Starbucks will reduce its workforce by 1,100 corporate and administrative positions as part of a restructuring effort aimed at boosting sales growth, announced the company’s new CEO. This decision comes in response to a decline in profits and a 4% drop in global comparable store sales in the most recent quarter.
CEO Brian Niccol communicated the decision to employees, stating that the company would eliminate 1,100 current support roles and several hundred additional unfilled positions. However, he clarified that this restructuring would not impact front-line coffee servers, known as “baristas.”

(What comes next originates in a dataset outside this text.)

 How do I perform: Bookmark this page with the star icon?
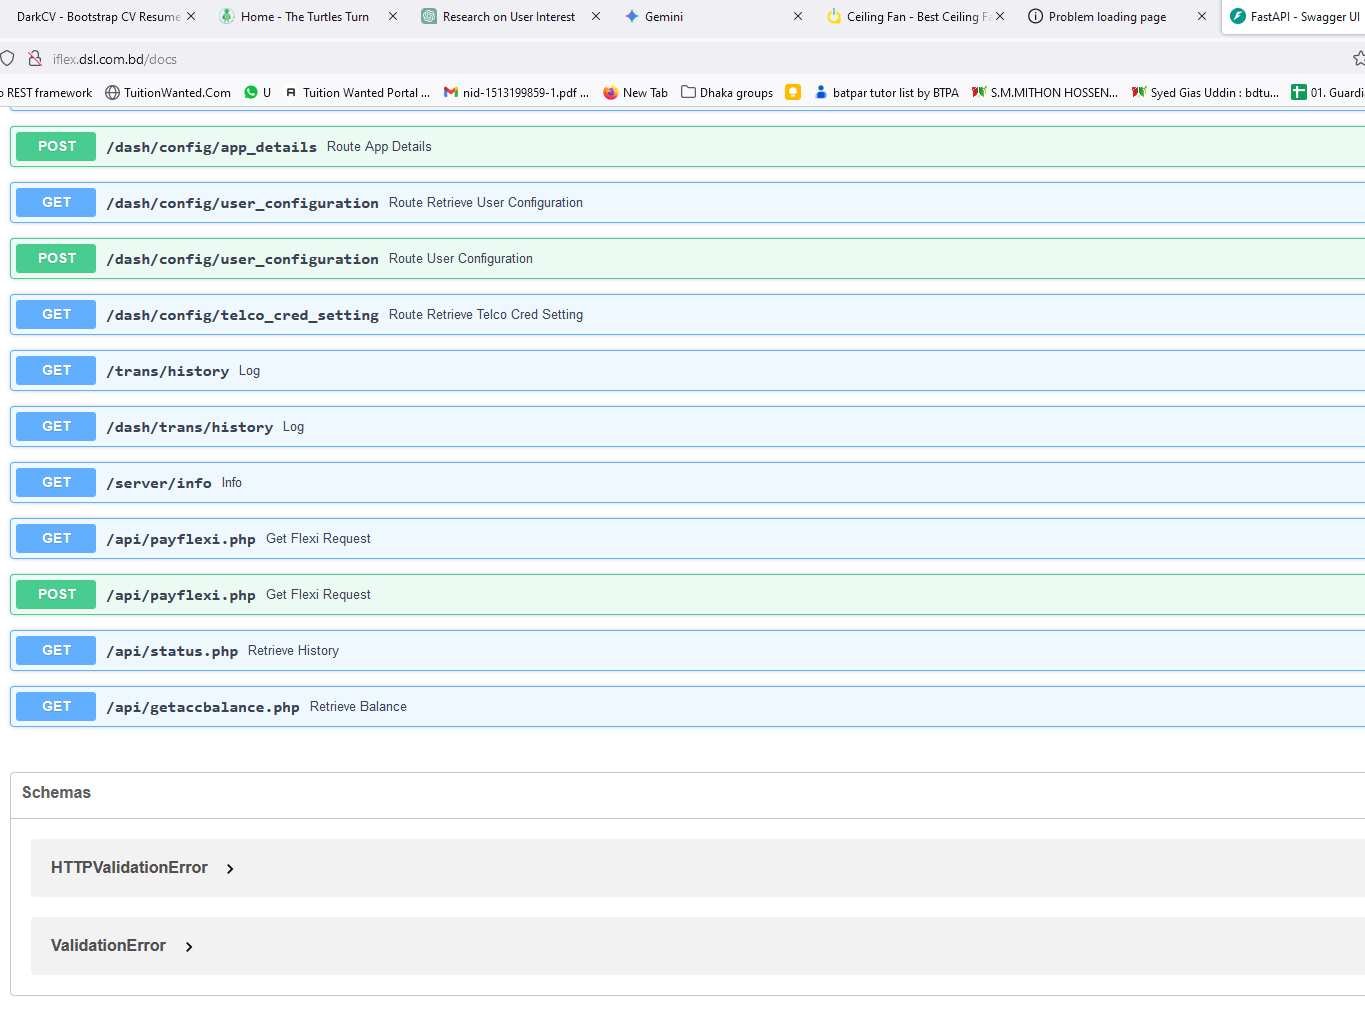pos(1358,59)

As of September 2024, Starbucks employed 361,000 people, with 16,000 working in administrative and support roles. Niccol, who joined Starbucks in September 2024 during a leadership shake-up, pointed to several pilot programs aimed at revitalizing the company by improving customer service speed and reintroducing personal touches, such as handwritten notes from baristas to customers.
“We are simplifying our structure, removing layers of management, and creating more agile teams,” Niccol said. “Our goal is to operate more efficiently, improve accountability, reduce complexity, and foster better integration across the company.”
In addition to the layoffs, Starbucks will streamline its menu by eliminating underperforming beverages. This includes certain Frappuccino-blended drinks that are either not frequently ordered, difficult to prepare, or redundant with other offerings.
Following the announcement, Starbucks shares saw a 1.6% increase shortly after midday.